EXERCISE → Could you return, exactly as written, every line from the one containing "Task: Open the Seated Calf Raise link" through the last line of the entries below, leaving out the pictures?

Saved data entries
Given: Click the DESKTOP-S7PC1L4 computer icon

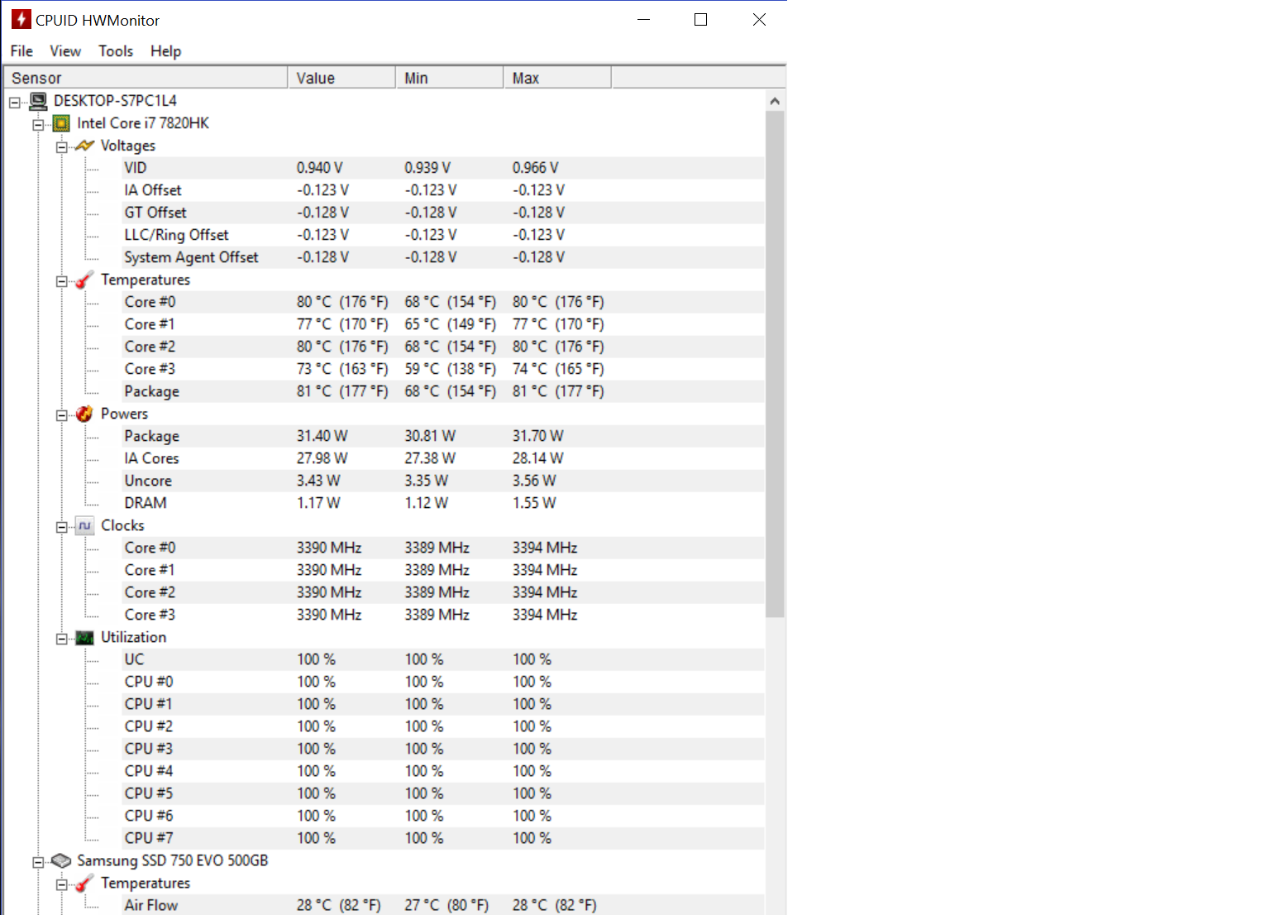Looking at the screenshot, I should point(38,101).
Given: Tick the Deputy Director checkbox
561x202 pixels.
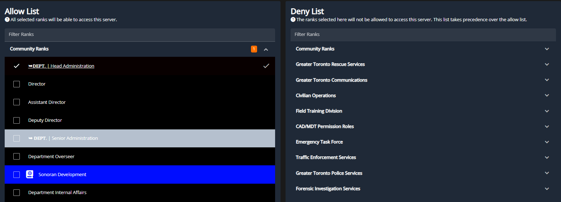Looking at the screenshot, I should click(17, 120).
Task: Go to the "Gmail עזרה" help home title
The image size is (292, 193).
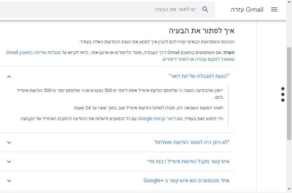Action: 247,9
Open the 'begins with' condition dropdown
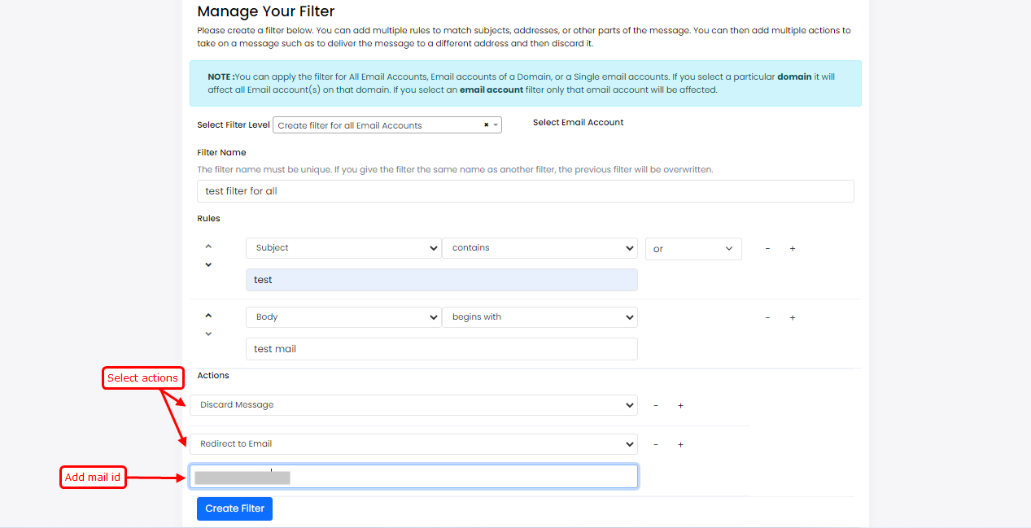1031x528 pixels. (x=540, y=317)
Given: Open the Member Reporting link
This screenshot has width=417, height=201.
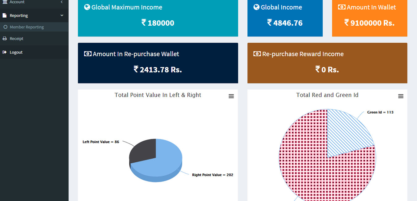Looking at the screenshot, I should point(27,27).
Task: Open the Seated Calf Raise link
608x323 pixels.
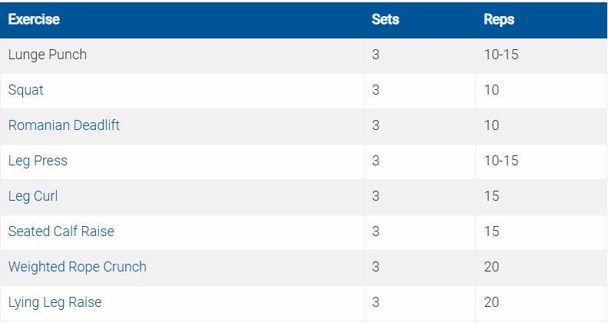Action: (x=61, y=231)
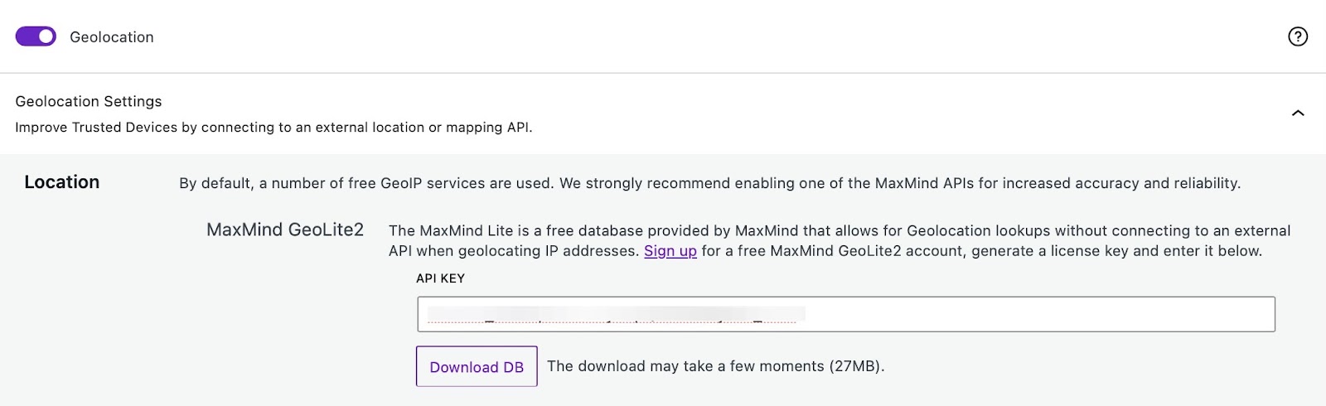Click the Download DB button
The image size is (1326, 406).
point(477,367)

TASK ANSWER →
Task: Open the Seated Calf Raise link
608x323 pixels.
Action: (x=61, y=231)
Click the Download DB button
The image size is (1326, 406).
point(477,367)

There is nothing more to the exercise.